## Document extract

++++

10 Best Nunsploitation Horror Movies

Immaculate and The First Omen have brought the comeback of nunsploitation in horror, and established themselves among the best. On this list, take a closer look at them and discover the great movies that paved the way for them.

Sydney Sweeney discovers the horrors of an Italian convent in Immaculate (2024).

The inception of nunsploitation is often credited to Ken Russell’s The Devils (1971). Although his masterpiece properly kicked off the subgenre, there were a couple of movies that came before and laid down the foundations—the polish art horror Mother Joan of the Angels (1961) and the Italian thriller drama The Lady of Monza (1969), both historical in nature. Going further back, it was a segment featuring a possessed nun in the 1922 seminal faux-documentary silent horror Häxan that acted as a precursor to the subgenre.

++++

## Given data
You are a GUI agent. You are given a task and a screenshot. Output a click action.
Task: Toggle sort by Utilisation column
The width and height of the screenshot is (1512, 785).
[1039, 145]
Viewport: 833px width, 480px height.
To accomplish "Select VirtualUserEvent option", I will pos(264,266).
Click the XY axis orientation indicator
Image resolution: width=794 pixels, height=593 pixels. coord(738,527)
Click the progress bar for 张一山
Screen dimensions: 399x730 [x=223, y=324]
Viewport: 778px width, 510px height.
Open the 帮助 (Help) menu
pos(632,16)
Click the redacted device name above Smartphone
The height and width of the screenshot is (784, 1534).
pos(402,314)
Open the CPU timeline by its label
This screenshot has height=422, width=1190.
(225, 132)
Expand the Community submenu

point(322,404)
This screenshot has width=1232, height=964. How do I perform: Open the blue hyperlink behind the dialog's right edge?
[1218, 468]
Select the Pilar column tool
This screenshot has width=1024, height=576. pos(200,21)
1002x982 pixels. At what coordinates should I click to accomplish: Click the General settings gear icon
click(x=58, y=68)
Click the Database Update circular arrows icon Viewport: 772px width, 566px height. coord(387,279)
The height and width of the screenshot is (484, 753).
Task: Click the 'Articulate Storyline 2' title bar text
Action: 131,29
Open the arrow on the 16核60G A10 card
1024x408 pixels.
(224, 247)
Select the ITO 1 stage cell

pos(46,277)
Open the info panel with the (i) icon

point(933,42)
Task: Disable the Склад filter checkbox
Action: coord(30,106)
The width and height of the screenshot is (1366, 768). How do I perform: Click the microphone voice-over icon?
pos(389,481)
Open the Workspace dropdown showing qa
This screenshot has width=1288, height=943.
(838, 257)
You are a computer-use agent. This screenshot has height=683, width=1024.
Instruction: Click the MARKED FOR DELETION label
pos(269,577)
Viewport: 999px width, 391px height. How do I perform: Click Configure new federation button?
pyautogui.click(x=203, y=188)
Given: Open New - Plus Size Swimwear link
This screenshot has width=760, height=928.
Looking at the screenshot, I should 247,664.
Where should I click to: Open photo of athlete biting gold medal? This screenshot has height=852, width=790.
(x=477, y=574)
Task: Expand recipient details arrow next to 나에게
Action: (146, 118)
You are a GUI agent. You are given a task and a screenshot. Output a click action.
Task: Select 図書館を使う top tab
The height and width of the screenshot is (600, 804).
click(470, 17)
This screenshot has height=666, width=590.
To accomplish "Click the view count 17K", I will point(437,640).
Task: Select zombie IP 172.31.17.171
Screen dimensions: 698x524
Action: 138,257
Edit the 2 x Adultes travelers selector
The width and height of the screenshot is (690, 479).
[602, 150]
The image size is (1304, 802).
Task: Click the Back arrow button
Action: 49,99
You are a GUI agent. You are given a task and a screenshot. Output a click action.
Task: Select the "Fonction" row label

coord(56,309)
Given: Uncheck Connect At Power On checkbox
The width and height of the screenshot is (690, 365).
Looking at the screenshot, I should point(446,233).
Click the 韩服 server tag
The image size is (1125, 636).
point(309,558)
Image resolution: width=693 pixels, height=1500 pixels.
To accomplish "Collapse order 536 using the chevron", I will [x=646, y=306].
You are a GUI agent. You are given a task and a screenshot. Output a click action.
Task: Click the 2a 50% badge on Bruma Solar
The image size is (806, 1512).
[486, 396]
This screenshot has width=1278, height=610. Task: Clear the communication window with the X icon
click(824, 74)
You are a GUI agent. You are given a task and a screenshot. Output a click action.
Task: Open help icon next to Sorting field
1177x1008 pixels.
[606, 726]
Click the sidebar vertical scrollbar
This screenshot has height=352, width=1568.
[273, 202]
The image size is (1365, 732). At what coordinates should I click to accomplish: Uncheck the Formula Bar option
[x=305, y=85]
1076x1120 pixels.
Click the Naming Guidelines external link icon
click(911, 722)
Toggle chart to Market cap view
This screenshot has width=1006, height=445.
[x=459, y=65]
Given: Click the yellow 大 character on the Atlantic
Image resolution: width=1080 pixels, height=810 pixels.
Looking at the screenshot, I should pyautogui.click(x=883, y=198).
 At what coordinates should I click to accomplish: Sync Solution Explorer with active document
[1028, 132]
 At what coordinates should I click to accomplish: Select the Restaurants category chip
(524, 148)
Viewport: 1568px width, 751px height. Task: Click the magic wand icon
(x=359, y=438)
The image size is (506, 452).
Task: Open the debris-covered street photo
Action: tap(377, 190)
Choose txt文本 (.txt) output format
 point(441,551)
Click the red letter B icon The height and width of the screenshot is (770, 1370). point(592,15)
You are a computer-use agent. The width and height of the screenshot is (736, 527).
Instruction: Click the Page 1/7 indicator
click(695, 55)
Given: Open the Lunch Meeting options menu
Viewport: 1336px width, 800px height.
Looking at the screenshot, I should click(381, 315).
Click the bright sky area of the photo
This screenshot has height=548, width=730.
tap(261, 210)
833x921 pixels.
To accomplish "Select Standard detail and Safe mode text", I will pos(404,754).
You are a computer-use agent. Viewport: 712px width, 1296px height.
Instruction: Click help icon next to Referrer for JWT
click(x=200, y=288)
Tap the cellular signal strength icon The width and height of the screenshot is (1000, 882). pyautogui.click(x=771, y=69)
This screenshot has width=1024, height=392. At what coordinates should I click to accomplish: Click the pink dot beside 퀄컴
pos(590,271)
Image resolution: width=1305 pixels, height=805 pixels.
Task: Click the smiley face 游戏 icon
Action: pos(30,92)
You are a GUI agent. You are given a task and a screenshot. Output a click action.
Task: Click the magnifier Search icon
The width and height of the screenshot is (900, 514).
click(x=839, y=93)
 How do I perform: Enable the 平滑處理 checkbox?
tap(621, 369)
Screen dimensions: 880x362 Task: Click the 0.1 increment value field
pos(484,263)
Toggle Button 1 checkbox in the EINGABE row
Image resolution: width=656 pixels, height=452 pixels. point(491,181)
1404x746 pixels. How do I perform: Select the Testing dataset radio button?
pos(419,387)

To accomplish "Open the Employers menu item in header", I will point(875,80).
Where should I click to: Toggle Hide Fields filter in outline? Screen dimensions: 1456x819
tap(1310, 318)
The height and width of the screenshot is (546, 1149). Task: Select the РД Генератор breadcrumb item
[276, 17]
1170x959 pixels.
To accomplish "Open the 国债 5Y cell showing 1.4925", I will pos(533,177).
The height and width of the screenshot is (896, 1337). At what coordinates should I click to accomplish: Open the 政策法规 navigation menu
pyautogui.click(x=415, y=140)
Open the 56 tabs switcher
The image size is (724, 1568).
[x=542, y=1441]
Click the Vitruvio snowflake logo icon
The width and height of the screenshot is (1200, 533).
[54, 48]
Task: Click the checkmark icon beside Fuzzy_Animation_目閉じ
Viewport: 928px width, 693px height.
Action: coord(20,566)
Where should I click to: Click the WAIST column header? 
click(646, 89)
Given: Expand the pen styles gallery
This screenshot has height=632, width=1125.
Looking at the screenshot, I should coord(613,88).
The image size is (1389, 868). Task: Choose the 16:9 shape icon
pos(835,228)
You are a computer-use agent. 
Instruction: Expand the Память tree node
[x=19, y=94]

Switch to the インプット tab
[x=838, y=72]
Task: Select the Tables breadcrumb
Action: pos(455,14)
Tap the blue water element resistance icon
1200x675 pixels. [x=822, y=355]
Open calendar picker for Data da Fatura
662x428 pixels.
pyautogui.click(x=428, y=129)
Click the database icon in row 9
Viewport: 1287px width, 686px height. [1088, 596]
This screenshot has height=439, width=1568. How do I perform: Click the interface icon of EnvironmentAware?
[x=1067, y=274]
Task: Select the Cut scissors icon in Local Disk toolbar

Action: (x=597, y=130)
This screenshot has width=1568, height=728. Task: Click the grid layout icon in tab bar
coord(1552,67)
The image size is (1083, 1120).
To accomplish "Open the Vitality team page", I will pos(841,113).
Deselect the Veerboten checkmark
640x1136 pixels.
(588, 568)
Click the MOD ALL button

++++

## The task
Copy out the nunsploitation movie article word for word, everything from "10 Best Nunsploitation" down to "in Immaculate (2024).".

## Result of the exercise
10 Best Nunsploitation Horror Movies

Immaculate and The First Omen have brought the comeback of nunsploitation in horror, and established themselves among the best. On this list, take a closer look at them and discover the great movies that paved the way for them.

Sydney Sweeney discovers the horrors of an Italian convent in Immaculate (2024).